Defensive Data Security Design

In this increasingly hostile environment, enterprise data security is undergoing a necessary foundational shift. From the very beginning, applications should now be designed with the assumption that hackers will attempt to break into them. Defense mechanisms must be built in at the outset of a project, not tacked on later. This is a mind-set change from when most software in use today was developed.

Future of date security | Meet the future of data security by HPAlso key is to use an information-centric approach to security. This strategy employs cryptography to secure individual files, rather than just the hardware and systems on which they are housed. So, even if hackers penetrated a network, they would be faced with robust defenses for each file, making their aims exponentially more difficult.

This approach requires IT organizations to hire or contract with cryptographic experts because proper implementation is vital. The challenge here is that these experts are in short supply.

IT Security Sensors

Anticipating an attack by using predictive analysis allows organizations to develop defense strategies before a breach occurs. Intrusion detection and prevention systems look for known patterns of illicit activity. Another proactive tactic that may become popular is monitoring deep operating system activity with security sensors—systems designed to detect suspicious activity and automatically alert security administrators.
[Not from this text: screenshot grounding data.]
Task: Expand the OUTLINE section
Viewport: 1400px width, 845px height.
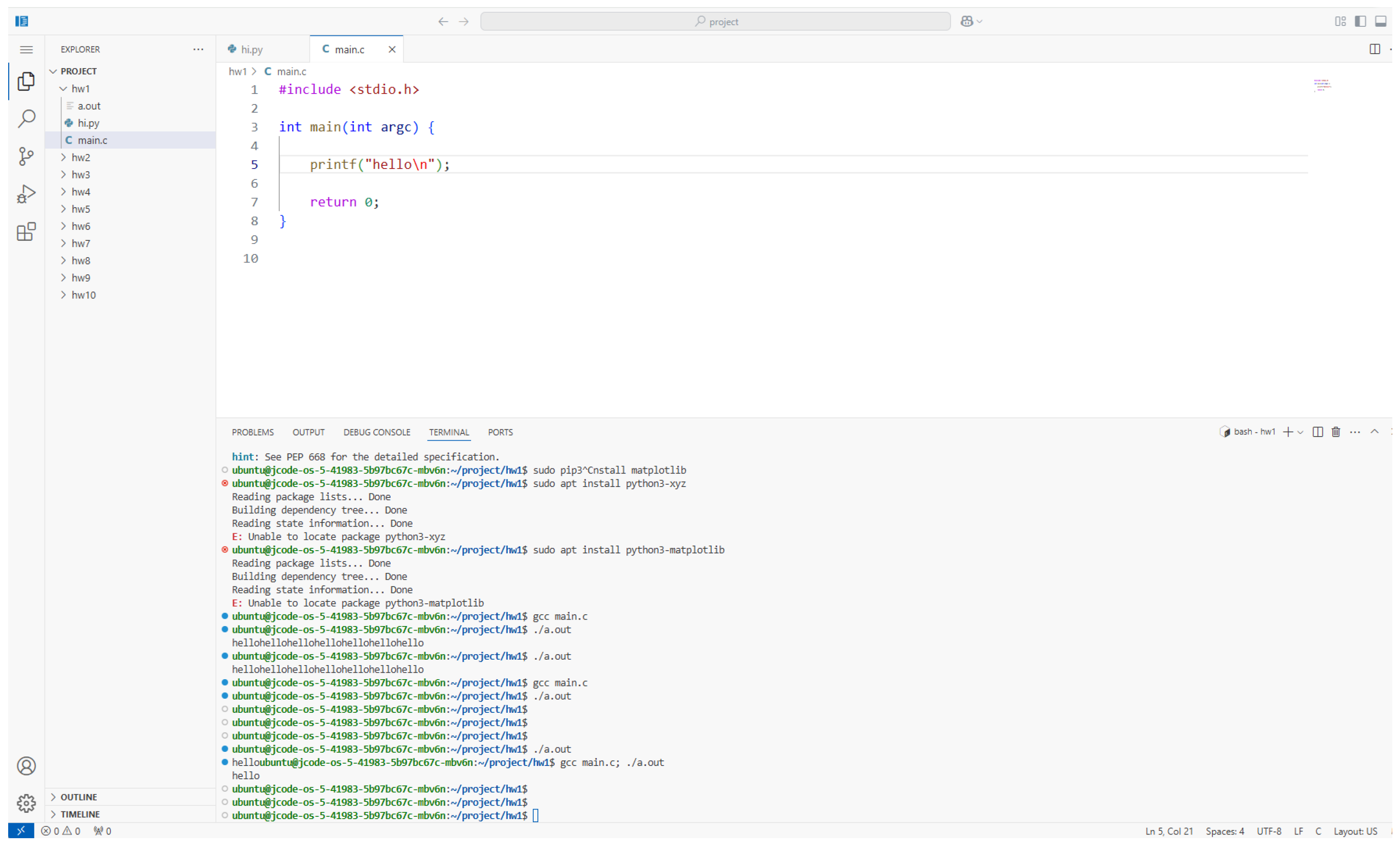Action: (79, 797)
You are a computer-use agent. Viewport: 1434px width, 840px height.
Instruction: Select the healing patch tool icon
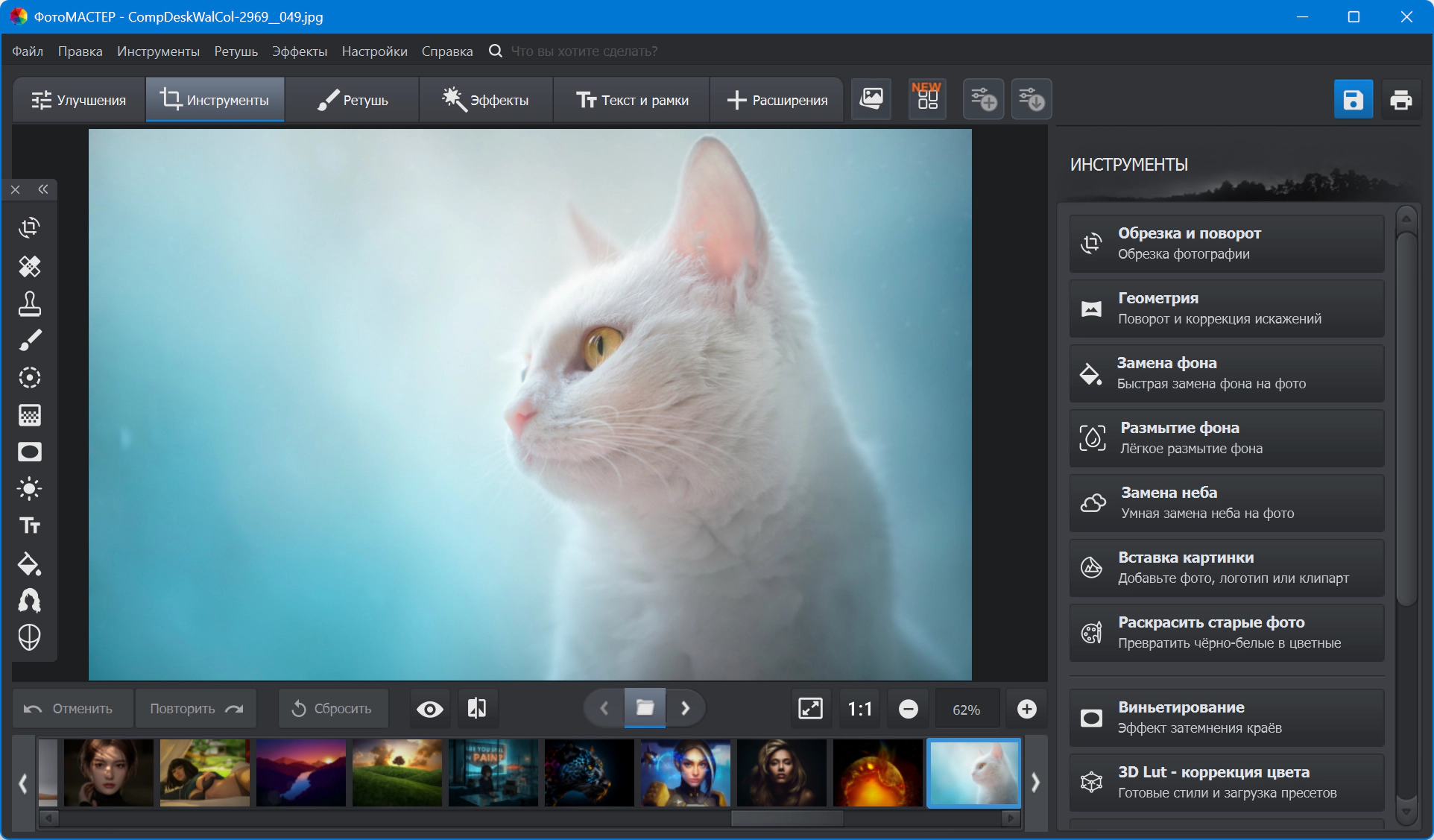pyautogui.click(x=29, y=266)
A new software development paradigm could be valuable in stopping malware. Malware succeeds because we all have the same version of a software program.

So, what if commercial software came in millions of variants? What if an app store created a new version of code for each user? Multi-compiler approaches do just that and make it very difficult for attackers to target their exploits.

These approaches require sweeping changes and will take time to implement. There’s no getting around the added vulnerabilities that come with the increasing mobility of users. Include some or all of these strategies in your arsenal to create a productive, impenetrable level of security for your most sensitive data.